## [Exercise instructions]
The output must reproduce each line of the data word for word.

## [Records for this task]

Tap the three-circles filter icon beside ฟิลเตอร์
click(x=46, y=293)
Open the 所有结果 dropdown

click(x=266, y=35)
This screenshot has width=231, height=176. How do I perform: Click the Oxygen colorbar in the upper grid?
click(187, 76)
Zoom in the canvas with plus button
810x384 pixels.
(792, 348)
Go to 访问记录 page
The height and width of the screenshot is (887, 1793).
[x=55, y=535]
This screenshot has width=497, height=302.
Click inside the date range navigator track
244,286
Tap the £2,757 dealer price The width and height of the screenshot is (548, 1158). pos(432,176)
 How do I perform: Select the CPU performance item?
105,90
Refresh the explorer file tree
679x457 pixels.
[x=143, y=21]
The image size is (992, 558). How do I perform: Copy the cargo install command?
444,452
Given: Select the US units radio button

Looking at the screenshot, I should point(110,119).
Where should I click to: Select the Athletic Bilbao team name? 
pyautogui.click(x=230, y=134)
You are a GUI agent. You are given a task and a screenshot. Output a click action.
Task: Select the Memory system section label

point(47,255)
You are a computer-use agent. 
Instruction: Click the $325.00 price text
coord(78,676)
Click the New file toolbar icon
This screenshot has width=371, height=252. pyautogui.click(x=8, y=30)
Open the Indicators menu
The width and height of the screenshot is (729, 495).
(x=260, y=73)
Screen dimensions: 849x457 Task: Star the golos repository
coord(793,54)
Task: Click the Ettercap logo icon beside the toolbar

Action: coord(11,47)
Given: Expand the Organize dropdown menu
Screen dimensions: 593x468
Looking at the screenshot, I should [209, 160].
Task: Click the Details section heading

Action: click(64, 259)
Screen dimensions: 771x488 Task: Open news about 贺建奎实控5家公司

## [Response area]
Tap the three-circles filter icon beside ฟิลเตอร์
click(x=46, y=293)
Open the 所有结果 dropdown

click(x=266, y=35)
This screenshot has width=231, height=176. How do I perform: Click the Oxygen colorbar in the upper grid?
click(187, 76)
Zoom in the canvas with plus button
810x384 pixels.
(792, 348)
Go to 访问记录 page
The height and width of the screenshot is (887, 1793).
[x=55, y=535]
This screenshot has width=497, height=302.
Click inside the date range navigator track
244,286
Tap the £2,757 dealer price The width and height of the screenshot is (548, 1158). pos(432,176)
 How do I perform: Select the CPU performance item?
105,90
Refresh the explorer file tree
679x457 pixels.
[x=143, y=21]
The image size is (992, 558). How do I perform: Copy the cargo install command?
444,452
Given: Select the US units radio button

Looking at the screenshot, I should point(110,119).
Where should I click to: Select the Athletic Bilbao team name? 
pyautogui.click(x=230, y=134)
You are a GUI agent. You are given a task and a screenshot. Output a click action.
Task: Select the Memory system section label

point(47,255)
You are a computer-use agent. 
Instruction: Click the $325.00 price text
coord(78,676)
Click the New file toolbar icon
This screenshot has width=371, height=252. pyautogui.click(x=8, y=30)
Open the Indicators menu
The width and height of the screenshot is (729, 495).
(x=260, y=73)
Screen dimensions: 849x457 Task: Star the golos repository
coord(793,54)
Task: Click the Ettercap logo icon beside the toolbar

Action: coord(11,47)
Given: Expand the Organize dropdown menu
Screen dimensions: 593x468
Looking at the screenshot, I should [209, 160].
Task: Click the Details section heading

Action: click(64, 259)
Screen dimensions: 771x488 Task: Open news about 贺建奎实控5家公司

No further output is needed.